Curriculum (of the `Learn Python Series`):

Learn Python Series (#4) - Round-Up #1

This is the first Round-up episode within the Learn Python Series, in which I will show you how to build interesting things using just the mechanisms that were covered already in the previous Learn Python Series episodes.

Of course, as the series progress, with each tutorial episode more tools are added to our tool belt, so to keep things organized I'll try to use mostly what was covered in the last few episodes.

Getting creative with strings

Programming is a creative task. Depending on the complexity of what you want to build, you first need to have a fairly clear idea of how to achieve your goal - a working program - and while you're coding you oftentimes run into problems (or "puzzles") that need to be solved. In order to become a proficient programmer, in Python and in any programming language, it's very important that you enjoy trying to solve those "puzzles". The more "tools" you have on your "tool belt", the complexer the puzzles you're able to solve. To get better at programming, I think it's also important to keep pushing your limits: get out of your comfort zone and expand your horizons!

Up until now, in the previously released Handling Strings tutorials, we've been discussing the usage of individual string methods. But of course we can combine their individual strengths to create self-defined functions that do exactly what we want them to do! That's actually the beauty of the Python programming language: we can pick (and import!) individual "tools", just the tools we need to use per project / script, use them as "building blocks", and then create even better tools or more advanced "building blocks" for our own purposes.

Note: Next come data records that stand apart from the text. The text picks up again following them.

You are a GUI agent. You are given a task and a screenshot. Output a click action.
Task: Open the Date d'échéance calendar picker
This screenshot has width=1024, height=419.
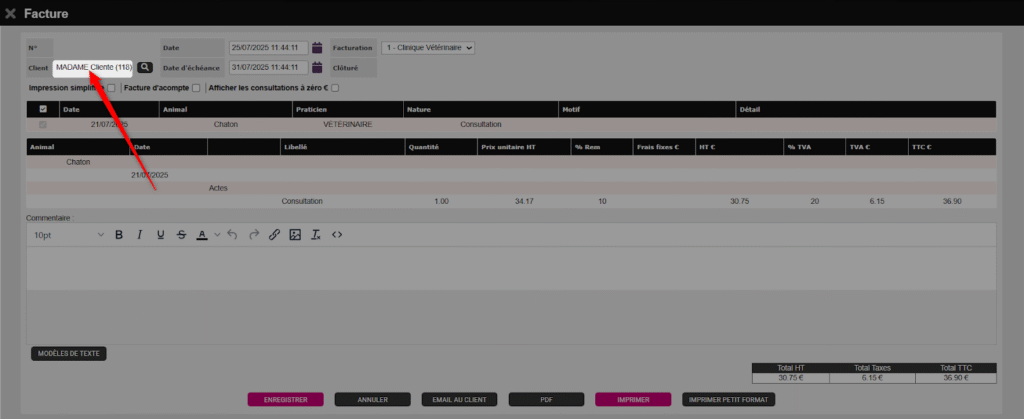(317, 67)
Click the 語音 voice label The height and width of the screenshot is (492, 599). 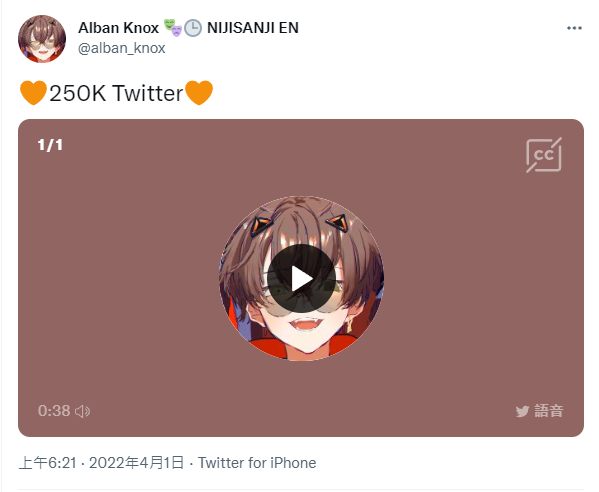(x=549, y=411)
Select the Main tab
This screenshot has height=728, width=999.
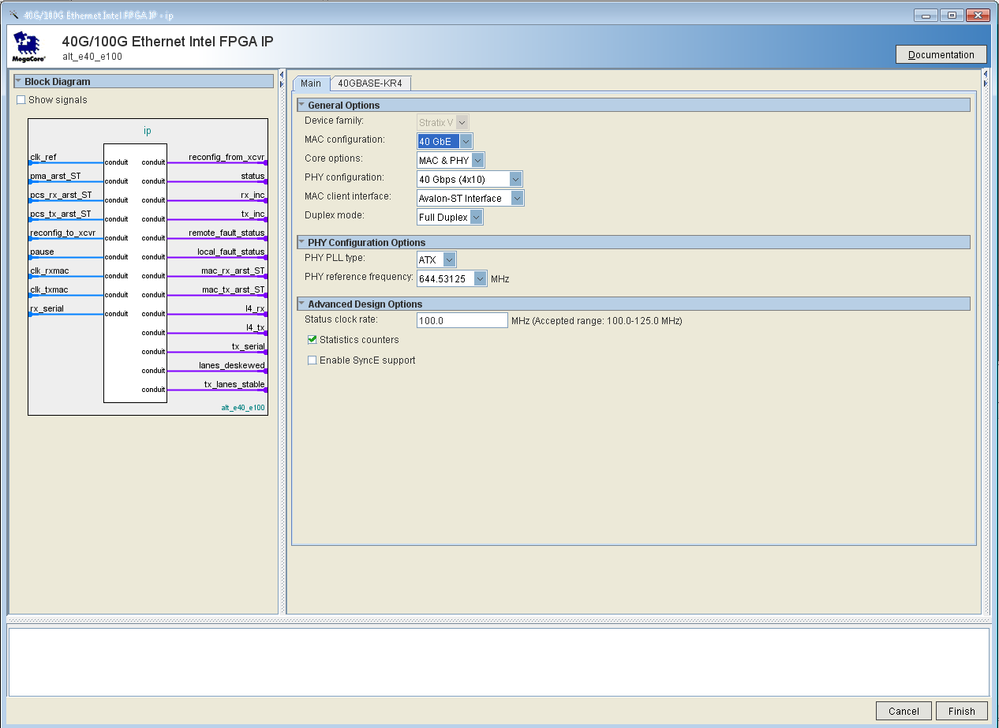[311, 83]
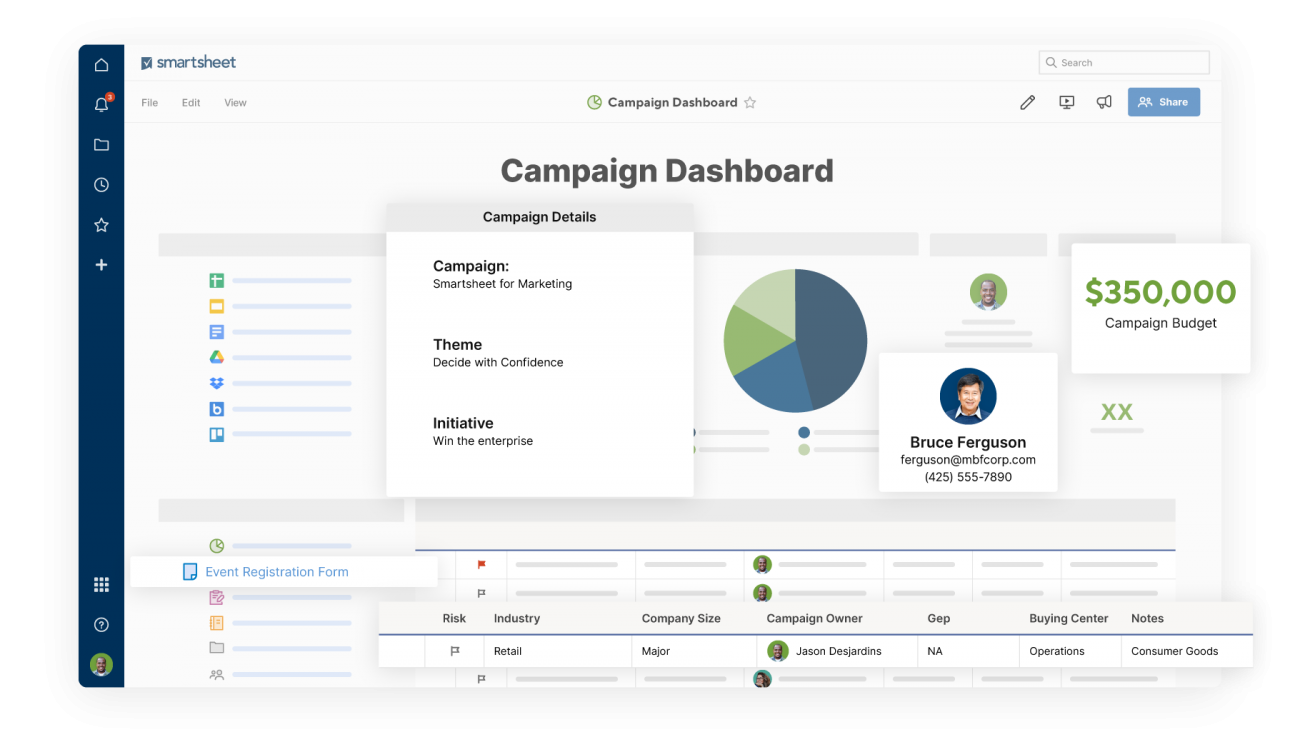This screenshot has height=732, width=1300.
Task: Open the File menu
Action: (149, 102)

Disclaimer: The following two "mini-projects" cover how to program self-defined, somewhat useful, string handling functions. I'm not stating these are the best, let alone only, ways to program them. The goal is to show, to the reader / aspiring Python programmer, that only understanding what was covered already is enough to program interesting and useful code with!

Mini project `parse_url()`

In case you want to program a web crawler, to fetch unstructured data from web pages if an API providing structured JSON data is missing, or in case you want to build an run a full-fledged search engine, you need to handle URLs. URLs come in many forms, but still have components that are characteristic to any URL. In order to properly use URLs, you need to "parse" them and "split" them into their components.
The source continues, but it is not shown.